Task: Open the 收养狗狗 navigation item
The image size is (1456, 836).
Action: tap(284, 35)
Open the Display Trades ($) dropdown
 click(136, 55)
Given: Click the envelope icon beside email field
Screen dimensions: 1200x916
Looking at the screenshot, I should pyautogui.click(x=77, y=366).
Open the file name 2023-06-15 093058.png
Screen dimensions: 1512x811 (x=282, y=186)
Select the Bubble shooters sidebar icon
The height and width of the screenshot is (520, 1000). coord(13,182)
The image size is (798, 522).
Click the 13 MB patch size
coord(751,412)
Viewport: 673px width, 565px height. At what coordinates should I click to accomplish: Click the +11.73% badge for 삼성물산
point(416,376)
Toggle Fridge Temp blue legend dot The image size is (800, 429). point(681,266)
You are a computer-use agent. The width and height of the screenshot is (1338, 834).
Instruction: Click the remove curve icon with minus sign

::::::::::

■ **What to produce**: Print every line of the material above word for word, leaving nothing out and changing nothing.

■ **Reply**:
Task: Open the 收养狗狗 navigation item
The image size is (1456, 836).
Action: tap(284, 35)
Open the Display Trades ($) dropdown
 click(136, 55)
Given: Click the envelope icon beside email field
Screen dimensions: 1200x916
Looking at the screenshot, I should pyautogui.click(x=77, y=366).
Open the file name 2023-06-15 093058.png
Screen dimensions: 1512x811 (x=282, y=186)
Select the Bubble shooters sidebar icon
The height and width of the screenshot is (520, 1000). coord(13,182)
The image size is (798, 522).
Click the 13 MB patch size
coord(751,412)
Viewport: 673px width, 565px height. At what coordinates should I click to accomplish: Click the +11.73% badge for 삼성물산
point(416,376)
Toggle Fridge Temp blue legend dot The image size is (800, 429). point(681,266)
You are a computer-use agent. The width and height of the screenshot is (1338, 834).
Instruction: Click the remove curve icon with minus sign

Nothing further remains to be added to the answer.